■ Instruksi Tugas: Salin kata demi kata bagian teks tentang tarif parkir, mulai dari kata-kata yang memuat "5. Aspek lainnya." dan berhenti setelah "peraturan daerah ini.".

Selain belum jelasnya alasan penetapan zona parkir dalam pengambilan
keputusan adalah penetapan tarif parkir. Adapun tarif parkir atau penetapan retribusi
parkir menurut Iksan dan Salomo ( 2002: 153-155 ) harus memperhatikan hal-hal
sebagai berikut:
1. Efesiensi alokasi sumber daya (allocative efficiency).
2. Keadilan (equity).
3. Perhitungan yang jelas (financial requirements).
4. Memperhitungkan kelestarian lingkungan.
5. Aspek lainnya.
Adapun dalam Kota Serang Nomor 13 tahun 2011 tentang Retribusi Daerah
pada paragrap 4 mengenai struktur dan besarnya tarif retribusi pelayanan parkir di
tepi jalan umum pada pasal 33 adalah sebagai berikut:
(1) Struktur dan besarnya tarif retribusi pelayanan parkir di tepi jalan umum
digolongkan berdasarkan jenis pelayanan parkir yang diberikan;
126
(2) Tarif retribusi pelayanan parkir di tepi jalan umum adalah sebagaimana
tercantum dalam lampiran V dan merupakan bagian yang tidak
terpisahkan dari peraturan daerah ini.
Penentuan tarif mengacu kepada Perda Kota Serang Nomor 13 Tahun 2011
tentang Retribusi Daerah, pada lampiran V Perda Kota Serang Nomor 13 tahun 2011
tentang retribusi daerah, disebutkan bahwa tarif kendaraan bermotor roda dua yaitu
Rp. 1.000/ kendaraan, namun yang terjadi adalah pengguna jasa dikenakan tarif
sebesar Rp. 2.000/ kendaraan. Hal ini peneliti alami sendiri dan juga dialami oleh I3.2
selaku pengguna jasa yang mengatakan sebagai berikut:
“Bayar parkir motor Rp. 2.000, mau lama mau sebentar, kalau dikasih Rp. 1.000 seringnya sih ditolak” (Wawacara dengan Saudara Iyan, 21 Agustus 2015, Pukul 16.45 WIB,di Jl. Alun-alun )
Pendapat yang sama juga disampaikan oleh I3.3 sebagai berikut:
“Biasanya sih 2.000 kadang juga 1.000 engga apa apa, tapi ada juga yang dikasih 1.000 masih gamau tetep aja minta 2.000, tapi saya sendiri gatau sebenernya berapa ketetapan untuk bayar parkir roda dua”(Wawacara dengan Saudara Aryan, 21 Agustus 2015, Pukul 19.15 WIB,di Jl. Veteran )

■ Data yang Ditampilkan:
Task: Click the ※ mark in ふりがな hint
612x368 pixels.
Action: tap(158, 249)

...

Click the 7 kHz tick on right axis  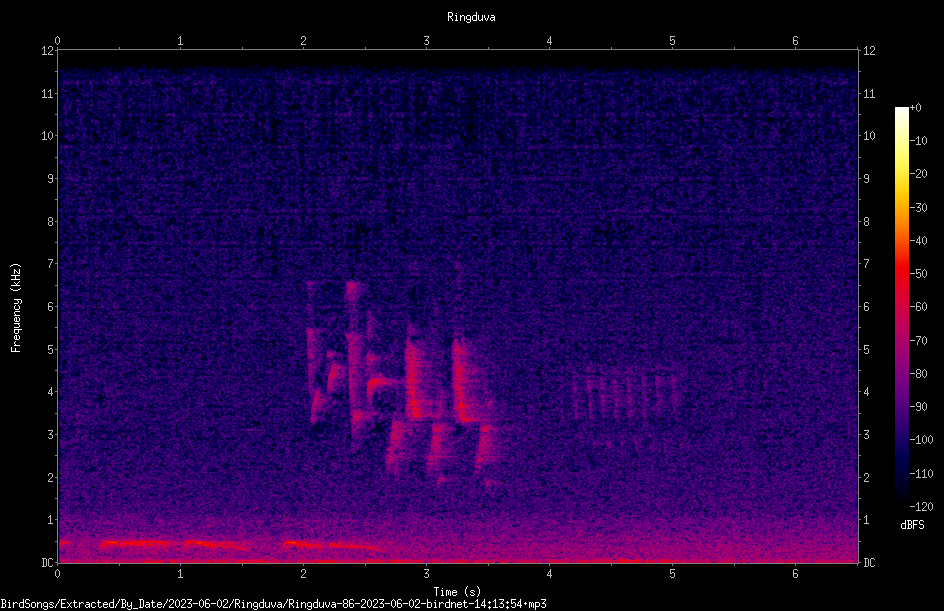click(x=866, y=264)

■ Jawaban Latihan:
5. Aspek lainnya.
Adapun dalam Kota Serang Nomor 13 tahun 2011 tentang Retribusi Daerah
pada paragrap 4 mengenai struktur dan besarnya tarif retribusi pelayanan parkir di
tepi jalan umum pada pasal 33 adalah sebagai berikut:
(1) Struktur dan besarnya tarif retribusi pelayanan parkir di tepi jalan umum
digolongkan berdasarkan jenis pelayanan parkir yang diberikan;
126
(2) Tarif retribusi pelayanan parkir di tepi jalan umum adalah sebagaimana
tercantum dalam lampiran V dan merupakan bagian yang tidak
terpisahkan dari peraturan daerah ini.